Half Life 2: Lost Coast HDR Eye Candy:
These are scenes from the Monastery, which features many of the HDR features listed on
Page 2: Blooming of the bright sunlight; Refraction as it pours through the stained glass windows; HDR Light Maps where the light hits the walls; even HDR Cube Maps where the light on the floor reflects on the surface of the oil lamp hanging from the ceiling.
This old geezer is just someone we bumped into down on the dock: he mumbled something walking his dog, but I didn't see one around. This final shot is simply stunning: only the crosshair gives it away as an in-game capture, as it could easily pass for high-quality concept artwork.
Naturally, all this eye candy comes at a price, but Valve are still figuring out where exactly the recommended specification lies for Lost Coast. When pushed, Lombardi revealed that while the CPU requirements may be relatively low at 2.0 to 3.0Ghz, the hunger for RAM borders on the guttenous at 1Gb to 2Gb, though he stresses that these figures are still to be finalised.
Naturally, the more the better, but considering most gamers have 512MB of RAM, and even enthusiasts somehow make do with "only" 1GB, the suggestion that Lost Coast could need as much as two gigabytes of RAM to run HDR optimally may mean that most of the gaming public won't see the full performance for a while yet.
The graphics card requirements are slightly less than stratospheric, at 6800GT / X800Pro level, though as Lombardi points out, "Higher will be better, as always." Just how much better is unknown at this point: "We have not yet had a chance to complete our testing on the highest end products coming from the leading vendors," Lombardi told us, "But we hope to have those details and a final release date to share soon."
And will HDR be retrofitted to the full Half Life 2 game?
IGN quotes a Valve rep cornered at E3 who said that "HDR would be partially implemented in HL2 in a future patch" but completely recoding the lighting was off the cards, for two reasons: the required download would total approx 5GB (!), and also that Valve feel that certain sections of the game play better with standard rendering.
The exact release date for Lost Coast has not yet been announced, but its release has been anticipated for some months now: Lombardi quoted "A month or so" back in
February which then changed to
May; the E3 demonstration suggests a degree of completeness, and yet the promised "Spring" release passed at the beginning of June. The interesting thing to note is that Lost Coast will perform rendering on X800-range cards, showing that you don't need Shader Model 3.0 to perform HDR operations, and meaning that Valve certainly aren't waiting for ATI's R520 to launch, as had been speculated previously.
Half Life 2: Lost Coast will be a free download via Steam and frankly, we can't wait.

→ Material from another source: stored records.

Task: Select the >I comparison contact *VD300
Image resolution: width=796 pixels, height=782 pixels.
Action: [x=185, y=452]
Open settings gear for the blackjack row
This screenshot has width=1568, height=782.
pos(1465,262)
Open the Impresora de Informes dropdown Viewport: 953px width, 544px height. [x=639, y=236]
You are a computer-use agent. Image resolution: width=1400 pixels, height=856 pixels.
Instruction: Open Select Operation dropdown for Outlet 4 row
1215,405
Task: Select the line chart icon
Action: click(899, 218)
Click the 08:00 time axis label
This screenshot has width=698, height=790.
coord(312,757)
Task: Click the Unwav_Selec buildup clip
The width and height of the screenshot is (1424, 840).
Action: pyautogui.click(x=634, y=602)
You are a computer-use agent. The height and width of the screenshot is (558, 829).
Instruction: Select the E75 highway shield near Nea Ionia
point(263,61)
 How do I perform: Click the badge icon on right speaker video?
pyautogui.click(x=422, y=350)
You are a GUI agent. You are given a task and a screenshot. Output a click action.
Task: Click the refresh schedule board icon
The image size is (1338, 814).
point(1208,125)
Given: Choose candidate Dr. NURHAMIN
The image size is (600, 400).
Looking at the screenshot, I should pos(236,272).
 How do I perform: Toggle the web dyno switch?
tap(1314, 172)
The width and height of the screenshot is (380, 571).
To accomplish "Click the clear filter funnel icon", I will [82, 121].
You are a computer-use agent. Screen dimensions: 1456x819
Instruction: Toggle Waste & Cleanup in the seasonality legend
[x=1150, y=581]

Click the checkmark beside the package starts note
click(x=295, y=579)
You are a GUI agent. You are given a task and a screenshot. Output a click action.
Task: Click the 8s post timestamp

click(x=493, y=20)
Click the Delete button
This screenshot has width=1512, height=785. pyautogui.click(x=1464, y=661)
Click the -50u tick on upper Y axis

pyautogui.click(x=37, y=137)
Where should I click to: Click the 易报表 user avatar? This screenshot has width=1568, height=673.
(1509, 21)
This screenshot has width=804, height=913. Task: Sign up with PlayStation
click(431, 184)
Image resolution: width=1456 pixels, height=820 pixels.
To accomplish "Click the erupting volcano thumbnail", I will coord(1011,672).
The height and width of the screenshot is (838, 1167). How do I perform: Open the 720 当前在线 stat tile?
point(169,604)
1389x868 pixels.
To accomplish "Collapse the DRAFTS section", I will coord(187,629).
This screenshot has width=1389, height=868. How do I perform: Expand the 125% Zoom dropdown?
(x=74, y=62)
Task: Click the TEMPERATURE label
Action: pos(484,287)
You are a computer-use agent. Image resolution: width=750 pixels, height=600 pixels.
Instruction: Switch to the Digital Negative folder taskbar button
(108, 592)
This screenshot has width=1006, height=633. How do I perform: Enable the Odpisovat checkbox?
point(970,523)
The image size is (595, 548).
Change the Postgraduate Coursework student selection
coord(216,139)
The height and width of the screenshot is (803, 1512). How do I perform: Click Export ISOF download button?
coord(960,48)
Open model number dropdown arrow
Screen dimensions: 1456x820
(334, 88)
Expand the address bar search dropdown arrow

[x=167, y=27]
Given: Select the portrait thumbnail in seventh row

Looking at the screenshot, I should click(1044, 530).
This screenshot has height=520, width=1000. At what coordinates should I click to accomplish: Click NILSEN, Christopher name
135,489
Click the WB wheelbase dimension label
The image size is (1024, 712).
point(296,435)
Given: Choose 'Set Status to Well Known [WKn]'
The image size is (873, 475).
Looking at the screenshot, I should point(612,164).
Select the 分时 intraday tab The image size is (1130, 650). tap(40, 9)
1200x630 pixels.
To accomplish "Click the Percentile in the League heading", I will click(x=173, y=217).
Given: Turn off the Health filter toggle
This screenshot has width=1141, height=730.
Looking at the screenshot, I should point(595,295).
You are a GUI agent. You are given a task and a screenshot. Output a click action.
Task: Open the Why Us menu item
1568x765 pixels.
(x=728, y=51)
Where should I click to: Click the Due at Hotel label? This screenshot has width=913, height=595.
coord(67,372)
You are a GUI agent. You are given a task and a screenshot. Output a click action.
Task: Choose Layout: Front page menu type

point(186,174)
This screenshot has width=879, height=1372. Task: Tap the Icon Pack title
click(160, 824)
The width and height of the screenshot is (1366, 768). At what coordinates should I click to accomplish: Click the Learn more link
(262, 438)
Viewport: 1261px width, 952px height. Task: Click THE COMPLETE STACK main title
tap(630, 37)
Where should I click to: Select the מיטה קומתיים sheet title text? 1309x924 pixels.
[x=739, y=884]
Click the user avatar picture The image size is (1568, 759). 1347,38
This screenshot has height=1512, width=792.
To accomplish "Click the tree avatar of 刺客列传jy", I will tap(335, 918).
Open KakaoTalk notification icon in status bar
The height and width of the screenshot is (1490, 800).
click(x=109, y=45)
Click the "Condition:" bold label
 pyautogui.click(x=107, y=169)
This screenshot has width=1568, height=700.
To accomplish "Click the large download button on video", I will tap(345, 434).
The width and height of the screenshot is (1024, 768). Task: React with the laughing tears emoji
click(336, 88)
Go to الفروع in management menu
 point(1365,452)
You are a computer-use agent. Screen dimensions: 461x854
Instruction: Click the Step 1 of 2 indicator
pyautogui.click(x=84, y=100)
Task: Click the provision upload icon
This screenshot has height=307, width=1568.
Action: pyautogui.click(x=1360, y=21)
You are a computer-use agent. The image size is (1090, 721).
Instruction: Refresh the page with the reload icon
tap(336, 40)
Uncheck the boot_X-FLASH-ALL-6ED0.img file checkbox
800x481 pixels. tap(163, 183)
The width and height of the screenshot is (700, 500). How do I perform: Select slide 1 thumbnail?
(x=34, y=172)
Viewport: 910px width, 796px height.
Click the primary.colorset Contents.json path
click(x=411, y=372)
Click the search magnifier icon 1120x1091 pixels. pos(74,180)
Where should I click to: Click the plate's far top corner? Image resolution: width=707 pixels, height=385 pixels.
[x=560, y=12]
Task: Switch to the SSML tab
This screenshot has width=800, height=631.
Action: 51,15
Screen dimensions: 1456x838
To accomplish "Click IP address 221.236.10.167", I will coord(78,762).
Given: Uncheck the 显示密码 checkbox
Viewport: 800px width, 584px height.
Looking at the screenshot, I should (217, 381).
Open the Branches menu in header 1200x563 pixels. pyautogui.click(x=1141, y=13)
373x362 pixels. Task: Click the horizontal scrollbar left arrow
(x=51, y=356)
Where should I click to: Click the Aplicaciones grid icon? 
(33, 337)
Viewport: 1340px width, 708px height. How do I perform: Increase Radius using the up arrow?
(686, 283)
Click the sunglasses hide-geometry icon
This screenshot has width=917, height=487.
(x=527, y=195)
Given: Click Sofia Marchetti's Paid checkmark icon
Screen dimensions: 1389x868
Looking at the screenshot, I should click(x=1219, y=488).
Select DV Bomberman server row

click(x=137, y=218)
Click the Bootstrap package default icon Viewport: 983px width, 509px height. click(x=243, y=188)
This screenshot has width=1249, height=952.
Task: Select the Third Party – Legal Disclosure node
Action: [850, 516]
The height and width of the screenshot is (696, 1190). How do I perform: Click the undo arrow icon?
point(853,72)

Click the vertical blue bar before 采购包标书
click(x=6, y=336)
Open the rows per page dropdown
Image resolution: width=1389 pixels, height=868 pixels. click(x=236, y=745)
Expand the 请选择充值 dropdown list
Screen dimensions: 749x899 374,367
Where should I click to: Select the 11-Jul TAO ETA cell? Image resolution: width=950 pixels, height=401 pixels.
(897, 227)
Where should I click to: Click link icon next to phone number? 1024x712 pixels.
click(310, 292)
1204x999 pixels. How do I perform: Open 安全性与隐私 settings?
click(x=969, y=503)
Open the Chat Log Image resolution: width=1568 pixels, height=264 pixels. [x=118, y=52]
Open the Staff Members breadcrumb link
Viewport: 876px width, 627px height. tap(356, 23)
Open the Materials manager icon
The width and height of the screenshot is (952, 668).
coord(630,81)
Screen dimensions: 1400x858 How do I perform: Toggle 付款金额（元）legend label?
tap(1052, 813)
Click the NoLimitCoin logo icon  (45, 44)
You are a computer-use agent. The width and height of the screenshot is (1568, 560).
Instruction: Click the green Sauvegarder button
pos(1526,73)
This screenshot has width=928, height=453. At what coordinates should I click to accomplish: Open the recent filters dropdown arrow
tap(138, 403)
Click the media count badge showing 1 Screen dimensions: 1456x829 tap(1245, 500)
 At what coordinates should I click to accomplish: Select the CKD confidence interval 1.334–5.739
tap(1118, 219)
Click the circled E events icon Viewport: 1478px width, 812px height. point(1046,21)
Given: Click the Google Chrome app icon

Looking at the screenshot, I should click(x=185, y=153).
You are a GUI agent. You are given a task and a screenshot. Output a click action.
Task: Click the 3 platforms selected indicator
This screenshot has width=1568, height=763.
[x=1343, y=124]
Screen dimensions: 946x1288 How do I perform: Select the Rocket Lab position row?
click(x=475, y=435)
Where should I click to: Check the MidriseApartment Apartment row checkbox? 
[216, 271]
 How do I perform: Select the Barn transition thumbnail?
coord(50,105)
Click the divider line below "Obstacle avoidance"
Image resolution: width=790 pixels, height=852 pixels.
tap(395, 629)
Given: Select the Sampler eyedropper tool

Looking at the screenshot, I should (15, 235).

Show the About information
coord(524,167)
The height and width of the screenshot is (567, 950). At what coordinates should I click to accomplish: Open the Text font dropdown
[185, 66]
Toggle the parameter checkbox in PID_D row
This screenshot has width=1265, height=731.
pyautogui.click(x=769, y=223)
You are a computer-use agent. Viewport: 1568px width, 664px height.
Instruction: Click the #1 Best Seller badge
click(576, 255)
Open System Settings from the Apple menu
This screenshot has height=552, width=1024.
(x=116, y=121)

15/06/2005 Update: as mentioned in the original story, the net is rife with speculation that ATI specifically asked Valve to hold back Lost Coast until the launch of their next-gen GPU, R520, reported to be on the 26th of July. We can now firmly dispell that theory, thanks to an email follow-up from Doug Lombardi:
On the release date, right now we're looking at some time in July. The only reason for the change in date was internal development - no external factors.
Meanwhile, this will run on the X800 as well as the 6800 line of cards, as well as the coming highest-end products from both ATI & NVIDIA - it was shown on dual 6800s at E3.
So there you have it folks - no conspiracy theories here!